# completely off topic but some I love the mods on this forum.



## ShutUpAndSmile (Mar 7, 2011)

I had posted on a forum for a game and a mod was completely rude to me saying how my question wasn't a question doesn't belong in that section and closed my topic. 
The person could of at least told me where it could be posted considering I"m new to the forum. And who are they to judge about my question.(Well he's a mod thats who but still It had a question mark, it's a question. ) But isn't the only stupid question is one not asked? (Or something to that degree)
But that brings me to my point. You guys are great. No matter how many times a question is asked you answer it or at least politely point them to where it could be answered and then close the topic. 
Just made me appreciate you guys a little more. So just a shout out and a slight venting in the beginning lol.


----------



## Daleo (Jun 1, 2011)

I agree. I am a member to a saltwater forum, and just left for another forum, because they were just plain rude. If you ever asked a beginner question, they would post this link:

http://lmgtfy.com/?q=hedgehogs

Ugh people are annoying sometimes. Love HHC though!


----------



## sayhedgehog (May 18, 2009)

Daleo said:


> I agree. I am a member to a saltwater forum, and just left for another forum, because they were just plain rude. If you ever asked a beginner question, they would post this link:
> 
> http://lmgtfy.com/?q=hedgehogs
> 
> Ugh people are annoying sometimes. Love HHC though!

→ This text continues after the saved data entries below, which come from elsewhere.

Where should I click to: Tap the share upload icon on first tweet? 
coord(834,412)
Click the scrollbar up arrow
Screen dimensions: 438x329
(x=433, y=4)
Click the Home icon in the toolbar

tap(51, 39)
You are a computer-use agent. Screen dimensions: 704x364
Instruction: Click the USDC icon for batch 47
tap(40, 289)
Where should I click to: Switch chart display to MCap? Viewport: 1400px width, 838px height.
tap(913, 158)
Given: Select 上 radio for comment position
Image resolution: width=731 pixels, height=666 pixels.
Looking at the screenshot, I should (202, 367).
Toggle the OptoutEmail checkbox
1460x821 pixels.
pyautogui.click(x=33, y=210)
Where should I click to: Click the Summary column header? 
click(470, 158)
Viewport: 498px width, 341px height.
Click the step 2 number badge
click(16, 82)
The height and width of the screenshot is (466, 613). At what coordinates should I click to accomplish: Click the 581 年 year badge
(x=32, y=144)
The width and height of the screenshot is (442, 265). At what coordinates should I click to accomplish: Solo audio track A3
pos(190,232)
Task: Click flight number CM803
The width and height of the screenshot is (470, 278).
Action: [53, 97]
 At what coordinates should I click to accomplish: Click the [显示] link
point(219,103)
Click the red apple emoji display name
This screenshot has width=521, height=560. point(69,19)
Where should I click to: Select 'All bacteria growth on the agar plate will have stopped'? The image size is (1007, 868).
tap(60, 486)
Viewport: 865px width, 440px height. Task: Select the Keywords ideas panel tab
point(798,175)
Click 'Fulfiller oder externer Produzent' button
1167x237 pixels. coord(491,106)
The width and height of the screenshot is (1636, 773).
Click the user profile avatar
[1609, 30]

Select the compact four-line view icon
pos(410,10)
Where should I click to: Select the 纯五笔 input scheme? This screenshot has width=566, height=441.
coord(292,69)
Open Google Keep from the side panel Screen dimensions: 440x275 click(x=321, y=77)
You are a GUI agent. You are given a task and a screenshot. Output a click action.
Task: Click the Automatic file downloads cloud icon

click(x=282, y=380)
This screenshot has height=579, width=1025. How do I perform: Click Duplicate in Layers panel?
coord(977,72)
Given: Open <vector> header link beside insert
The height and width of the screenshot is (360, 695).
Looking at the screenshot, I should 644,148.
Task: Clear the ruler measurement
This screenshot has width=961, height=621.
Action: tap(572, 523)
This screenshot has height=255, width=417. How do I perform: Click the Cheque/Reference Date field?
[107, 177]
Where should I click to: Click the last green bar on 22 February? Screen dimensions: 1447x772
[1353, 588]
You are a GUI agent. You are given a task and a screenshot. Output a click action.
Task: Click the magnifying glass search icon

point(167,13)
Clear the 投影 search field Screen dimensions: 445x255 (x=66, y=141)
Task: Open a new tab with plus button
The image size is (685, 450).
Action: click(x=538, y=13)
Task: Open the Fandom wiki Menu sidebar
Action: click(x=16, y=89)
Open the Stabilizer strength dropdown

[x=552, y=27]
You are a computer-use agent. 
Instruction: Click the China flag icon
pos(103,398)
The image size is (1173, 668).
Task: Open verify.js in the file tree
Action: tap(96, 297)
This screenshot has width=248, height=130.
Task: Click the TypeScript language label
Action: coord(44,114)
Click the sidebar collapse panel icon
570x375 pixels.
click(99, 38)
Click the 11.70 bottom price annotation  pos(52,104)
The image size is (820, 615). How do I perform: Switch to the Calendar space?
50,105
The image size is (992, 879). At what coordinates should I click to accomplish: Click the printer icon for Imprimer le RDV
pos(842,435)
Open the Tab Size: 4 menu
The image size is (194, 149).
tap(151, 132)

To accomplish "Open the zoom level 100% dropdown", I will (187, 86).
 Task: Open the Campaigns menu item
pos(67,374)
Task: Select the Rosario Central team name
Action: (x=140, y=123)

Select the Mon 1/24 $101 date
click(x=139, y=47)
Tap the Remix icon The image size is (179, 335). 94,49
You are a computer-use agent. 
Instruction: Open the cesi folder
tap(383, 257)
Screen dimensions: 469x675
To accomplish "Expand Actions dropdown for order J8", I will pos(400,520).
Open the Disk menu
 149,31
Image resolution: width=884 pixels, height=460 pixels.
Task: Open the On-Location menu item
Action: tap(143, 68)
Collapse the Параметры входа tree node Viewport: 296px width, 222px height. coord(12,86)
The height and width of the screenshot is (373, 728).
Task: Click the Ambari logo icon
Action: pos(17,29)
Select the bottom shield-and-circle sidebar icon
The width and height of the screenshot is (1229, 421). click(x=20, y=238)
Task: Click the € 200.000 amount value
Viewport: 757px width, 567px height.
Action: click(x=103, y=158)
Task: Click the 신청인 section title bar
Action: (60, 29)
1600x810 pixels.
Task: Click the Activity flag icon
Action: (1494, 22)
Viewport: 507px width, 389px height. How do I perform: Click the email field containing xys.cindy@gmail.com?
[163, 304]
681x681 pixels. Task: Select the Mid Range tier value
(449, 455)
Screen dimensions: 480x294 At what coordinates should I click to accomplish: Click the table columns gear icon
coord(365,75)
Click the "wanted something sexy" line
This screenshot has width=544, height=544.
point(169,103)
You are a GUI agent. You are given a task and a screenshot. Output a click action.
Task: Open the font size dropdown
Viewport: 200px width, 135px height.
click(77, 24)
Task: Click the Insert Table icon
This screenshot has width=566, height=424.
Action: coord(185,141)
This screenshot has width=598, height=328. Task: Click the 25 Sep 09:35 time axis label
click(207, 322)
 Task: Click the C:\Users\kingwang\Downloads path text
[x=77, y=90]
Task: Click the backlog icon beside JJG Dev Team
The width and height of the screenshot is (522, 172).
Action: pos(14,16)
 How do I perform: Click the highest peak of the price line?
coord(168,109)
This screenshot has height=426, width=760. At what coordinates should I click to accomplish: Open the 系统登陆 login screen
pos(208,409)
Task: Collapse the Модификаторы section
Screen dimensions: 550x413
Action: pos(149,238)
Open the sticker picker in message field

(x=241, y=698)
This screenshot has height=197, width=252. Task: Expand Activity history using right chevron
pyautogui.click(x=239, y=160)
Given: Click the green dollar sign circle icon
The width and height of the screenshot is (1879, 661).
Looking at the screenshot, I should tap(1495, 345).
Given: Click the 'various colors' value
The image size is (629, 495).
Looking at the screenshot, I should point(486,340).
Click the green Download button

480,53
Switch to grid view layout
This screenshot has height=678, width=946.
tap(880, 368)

Wow, that is rude! :shock:


----------



## Kalandra (Aug 25, 2008)

Telling someone to google information is, in my opinion, dangerous when it comes to pet hedgehog care. There are still too many outdated websites out there, and even breeders who do things that are not exactly the best way to do it. Take a look at yahoo answers sometime. I visit that site semi-regularly to answer questions. Even if you ignore the troll answers, the number of answers that are honestly trying to help but yet are bad advice is amazing.

Besides, being mean only runs the human away from the forum. How does that really help the hedgehog?


----------